### Excerpted passage
However, as in lawsuits I have brought recently against the Highland Estates Homeowners Association and the Town of Haverstraw, official authority cannot be used to thwart any group’s integration into the broader community, whether through commerce or residence. This violates basic constitutional and statutory norms. Buying a theater to expand cultural opportunities for all is very different than buying a theater with no plan for its re-opening as a means of preventing others from doing so based upon their religion. The latter is illegal.

As a civil rights lawyer, I imagine a set of public policies which limit African-Americans to residences in certain parts of a community. But, then, I need not use my imagination because I spent 26 years of my life fighting precisely such policies, often expressed in overt terms, in the City of Yonkers.

The way forward is not going to be accomplished by repeating our exclusionary, segregationist past. Many say that Hasidic people want to live by themselves. So, they posit, what is the big deal of telling them where they can live. This is a big deal, and the government cannot act to limit the opportunities of any person based on his/her group affiliation nor of any group based on religion, race, or other such characteristics. In fact, in America, our government should actively work to improve inter-group understanding, not stoke the flames of hatred and exclusion.

### Element and text location data
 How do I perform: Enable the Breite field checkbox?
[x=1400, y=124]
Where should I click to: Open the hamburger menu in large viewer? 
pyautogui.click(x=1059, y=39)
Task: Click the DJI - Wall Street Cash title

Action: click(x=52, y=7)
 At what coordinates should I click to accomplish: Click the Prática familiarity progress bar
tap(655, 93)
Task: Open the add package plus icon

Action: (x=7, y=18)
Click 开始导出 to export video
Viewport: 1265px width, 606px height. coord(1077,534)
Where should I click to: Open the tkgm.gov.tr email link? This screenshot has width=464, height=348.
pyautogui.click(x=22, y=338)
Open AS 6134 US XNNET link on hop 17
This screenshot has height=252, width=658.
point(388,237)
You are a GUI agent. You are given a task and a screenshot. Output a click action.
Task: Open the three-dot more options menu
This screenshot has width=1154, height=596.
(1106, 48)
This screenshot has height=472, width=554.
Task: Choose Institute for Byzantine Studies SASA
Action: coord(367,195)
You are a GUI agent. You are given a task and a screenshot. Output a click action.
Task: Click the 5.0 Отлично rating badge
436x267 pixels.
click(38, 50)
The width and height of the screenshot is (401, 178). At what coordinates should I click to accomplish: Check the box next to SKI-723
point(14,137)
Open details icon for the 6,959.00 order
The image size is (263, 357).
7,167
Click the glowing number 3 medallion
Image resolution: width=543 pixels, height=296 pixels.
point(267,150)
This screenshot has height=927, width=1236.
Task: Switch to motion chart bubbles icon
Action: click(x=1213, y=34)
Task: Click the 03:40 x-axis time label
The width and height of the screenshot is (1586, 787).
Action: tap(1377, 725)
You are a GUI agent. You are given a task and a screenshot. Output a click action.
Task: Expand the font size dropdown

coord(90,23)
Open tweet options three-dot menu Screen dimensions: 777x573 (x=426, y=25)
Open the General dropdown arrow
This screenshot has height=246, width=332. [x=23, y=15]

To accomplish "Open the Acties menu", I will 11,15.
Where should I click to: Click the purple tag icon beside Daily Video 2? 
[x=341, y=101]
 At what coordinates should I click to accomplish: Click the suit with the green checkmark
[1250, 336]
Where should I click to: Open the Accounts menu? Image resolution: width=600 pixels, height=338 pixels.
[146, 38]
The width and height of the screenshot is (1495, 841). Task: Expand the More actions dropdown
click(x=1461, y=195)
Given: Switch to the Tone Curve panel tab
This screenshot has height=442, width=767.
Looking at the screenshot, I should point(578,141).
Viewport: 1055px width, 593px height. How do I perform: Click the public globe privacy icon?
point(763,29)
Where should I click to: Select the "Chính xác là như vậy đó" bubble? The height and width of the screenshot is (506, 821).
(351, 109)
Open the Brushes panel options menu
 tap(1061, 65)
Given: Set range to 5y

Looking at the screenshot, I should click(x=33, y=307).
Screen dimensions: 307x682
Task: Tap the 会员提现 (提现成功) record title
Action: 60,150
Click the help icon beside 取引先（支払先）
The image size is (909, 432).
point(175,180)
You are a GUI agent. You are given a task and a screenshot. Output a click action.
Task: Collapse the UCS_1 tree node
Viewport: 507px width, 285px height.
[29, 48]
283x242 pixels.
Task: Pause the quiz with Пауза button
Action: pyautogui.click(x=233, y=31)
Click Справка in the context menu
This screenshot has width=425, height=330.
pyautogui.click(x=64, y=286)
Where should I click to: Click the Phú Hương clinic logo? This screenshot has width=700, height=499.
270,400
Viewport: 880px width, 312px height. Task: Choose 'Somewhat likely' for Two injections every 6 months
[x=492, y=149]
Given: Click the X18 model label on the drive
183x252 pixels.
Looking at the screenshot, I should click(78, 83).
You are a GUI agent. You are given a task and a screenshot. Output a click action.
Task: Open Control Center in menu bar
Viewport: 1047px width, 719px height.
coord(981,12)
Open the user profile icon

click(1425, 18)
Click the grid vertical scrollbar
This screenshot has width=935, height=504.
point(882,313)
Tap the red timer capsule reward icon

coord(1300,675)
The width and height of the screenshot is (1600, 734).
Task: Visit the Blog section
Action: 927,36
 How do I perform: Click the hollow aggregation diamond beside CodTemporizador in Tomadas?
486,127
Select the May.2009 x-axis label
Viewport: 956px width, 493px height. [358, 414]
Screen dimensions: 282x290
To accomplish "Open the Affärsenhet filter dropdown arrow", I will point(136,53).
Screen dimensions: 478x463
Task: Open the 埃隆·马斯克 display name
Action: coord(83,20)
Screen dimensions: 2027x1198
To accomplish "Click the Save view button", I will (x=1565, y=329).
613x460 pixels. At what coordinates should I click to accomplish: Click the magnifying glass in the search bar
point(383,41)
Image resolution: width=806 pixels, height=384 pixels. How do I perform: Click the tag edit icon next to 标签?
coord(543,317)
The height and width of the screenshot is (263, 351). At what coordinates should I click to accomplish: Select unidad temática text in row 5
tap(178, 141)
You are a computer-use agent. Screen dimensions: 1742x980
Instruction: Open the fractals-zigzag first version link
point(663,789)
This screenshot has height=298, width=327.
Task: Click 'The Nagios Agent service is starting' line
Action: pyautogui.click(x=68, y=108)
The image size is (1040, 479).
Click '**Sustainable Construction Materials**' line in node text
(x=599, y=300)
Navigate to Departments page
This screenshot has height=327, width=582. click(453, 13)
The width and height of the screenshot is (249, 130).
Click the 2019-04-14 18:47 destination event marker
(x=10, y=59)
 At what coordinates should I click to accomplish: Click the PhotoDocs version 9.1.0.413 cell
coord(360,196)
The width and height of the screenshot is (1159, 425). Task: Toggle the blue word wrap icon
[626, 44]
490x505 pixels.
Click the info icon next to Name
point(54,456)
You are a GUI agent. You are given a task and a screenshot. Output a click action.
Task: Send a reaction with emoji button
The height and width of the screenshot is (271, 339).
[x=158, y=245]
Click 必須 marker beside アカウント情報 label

### What you will do
(1) In the passage on religious and racial exclusion, copy the words starting with "However, as in" and going on through "latter is illegal.".
(2) Carry on the passage on religious and racial exclusion from the point where it stops.

### Answers to each task
(1)
However, as in lawsuits I have brought recently against the Highland Estates Homeowners Association and the Town of Haverstraw, official authority cannot be used to thwart any group’s integration into the broader community, whether through commerce or residence. This violates basic constitutional and statutory norms. Buying a theater to expand cultural opportunities for all is very different than buying a theater with no plan for its re-opening as a means of preventing others from doing so based upon their religion. The latter is illegal.

(2)
Since the policies Mr. Jamieson wants to implement plainly cross the line and are explicitly motivated by exclusionary intent, I will do what needs to be done both to petition to stop this obscene abuse of power and, if called upon, to litigate should the community support such behavior at the polls.

Finally, I am still reviewing the constitutionality of the newly created Town of Palm Tree and will decide whether to sue regarding its creation by the end of November.